MANY THANKS SHIRLEY PERRINS
Dear Shirley
Good to hear from a NZ quilt enthusiast. As you probably know William Morris did not design quilts, and the fabrics made by his company were too stiff for patchwork. However his firm did make some very beautiful embroidered bedcovers which could be reinterpreted in patchwork – you can find out about these in Linda Parry’s books, ‘William Morris’ and ‘William Morris Textiles’ . The V&A Museum has good online resources on Morris,
http://www.vam.ac.uk/page/a/arts-and-crafts/
The V&A did a major exhibition of British quilts, ‘Quilts 1700-2010’, and there is a catalogue with lots of photos and information about quilting, edited by Sue Prichard. The V&A website is the best one for information on historic textiles as you can ‘search the collections’ and find images and reliable information. There is even an iphone app about their quilts! More information on their website, here – http://www.vam.ac.uk/blogs/quilts-hidden-histories-untold-stories
The other main source of information on British quilts 1850-1900 is the Quilters Guild, http://www.quiltersguild.org.uk, who have published ‘Quilt Treasures’ (Deirdre Macdonald Books, 1995) which has lots of photos and information. http://www.quiltersguild.org.uk
You can probably get the books I’ve mentioned through an inter-library loan (we can in the UK) or try amazon.
Best wishes
Clare Rose
I’m a writer of historical romances among other genres currently working on a novel set in the early 1800’s in New Brunswick, Canada. I’m wondering what sort of fill women would have used in those days. Would batting have been available in such remote communities? I have heard of duck and goose feathers being used but am wondering if other materials would have been employed.
Gail MacMillan
Dear Gail
Great that you found my page – good to hear from you. Going back to 1800 in a rural community means a total rethink of how textiles were used – it would probably have been subsistence farming, with ANY goods not produced locally being extremely high priced and hard to come by. Given the local climate I imagine they would have raised sheep (you can check this) so clothing, bedding, everything would have been made from home spun and home woven wool – unless there was a cotton producing centre nearby, or unless they had goods like furs they could trade for imports. ‘Batting’ as such for quilts did not exist – quilters would use carded fibres of the kind they were spinning (wool in wool areas, cotton in cotton areas).
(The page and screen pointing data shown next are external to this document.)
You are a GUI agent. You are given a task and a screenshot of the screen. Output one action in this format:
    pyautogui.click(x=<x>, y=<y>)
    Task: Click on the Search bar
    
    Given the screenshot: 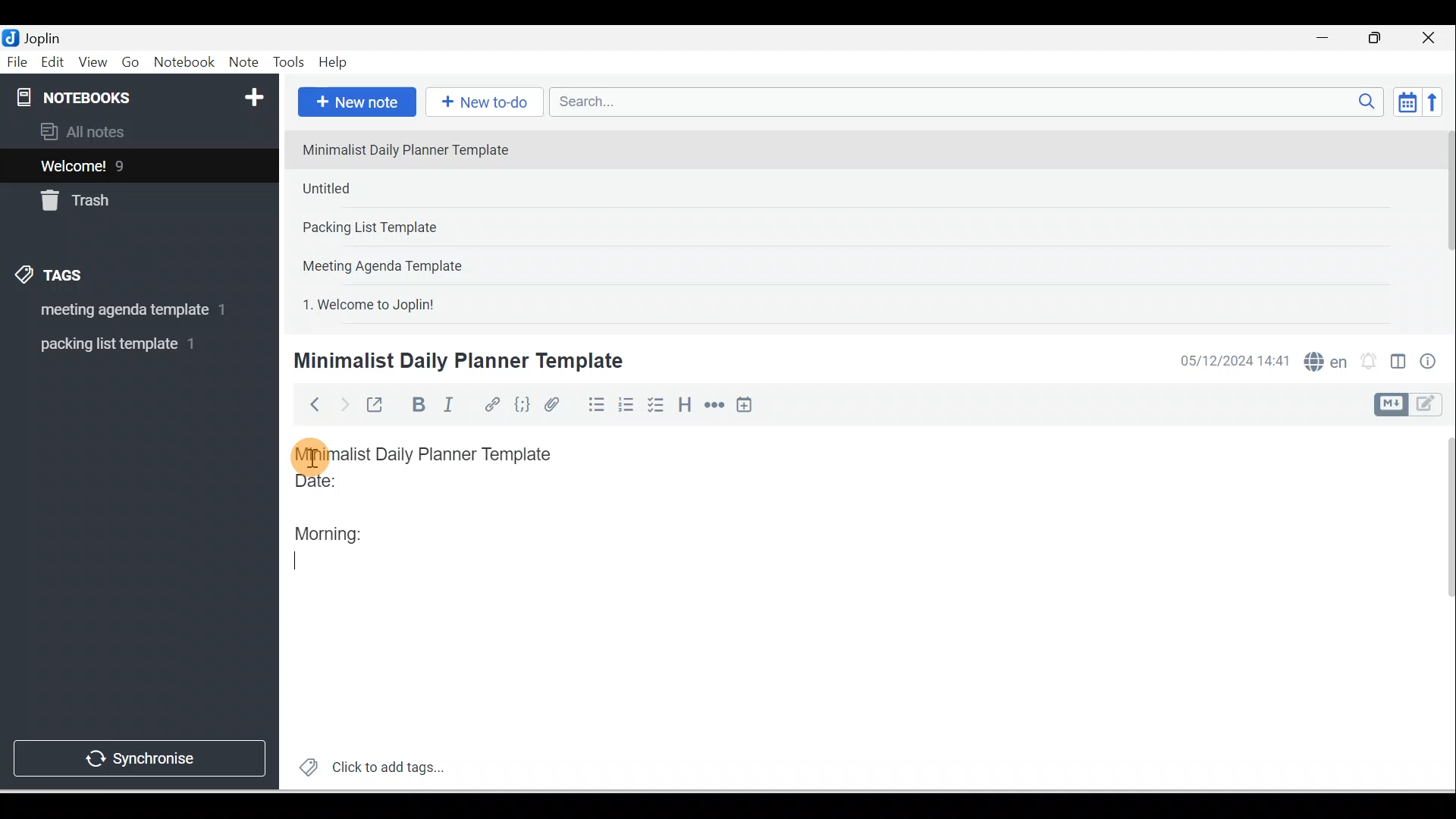 What is the action you would take?
    pyautogui.click(x=971, y=101)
Fibres too short or too messed up for spinning could be used in quilts, so it was economy of a sort. They might also have filled quilts with old wool blankets – not necessarily clothes as some clothing fabrics were too tough. Don’t forget that women might still wear quilted wool petticoats in winter – not fashionable but very warm! Down and feathers would be used to stuff pillows and eiderdowns – sometimes called ‘couettes’ in French which is another word for quilts – but NOT stitched quilts. You can find out more about quilted petticoats in my chapter in ‘Quilts Around the World’ by Spike Gillespie. A good book on Canada is ‘Quilts and other Bed Coverings in the Canadian Tradition’ by Ruth McKendry (Discovery Books, 1979). Below is an 1850s wool quilt from Nova Scotia in the collections of the International Quilt Study Center, University of Nebraska
http://cdn.firespring.com/images/c6f8a47b-aadf-4df0-8669-77ffea44fca1.jpg
Dear Dr Rose,
I would love to read your article on Inlaid Appliqué if you are able – and care to —send a link to me at ellysienkiew@gmail.com
I’m fascinated by the possibility of soldiers/sailors’ heavy uniforms being incorporated into inlaid woolen quilts.
Thank you for your time and trouble in this.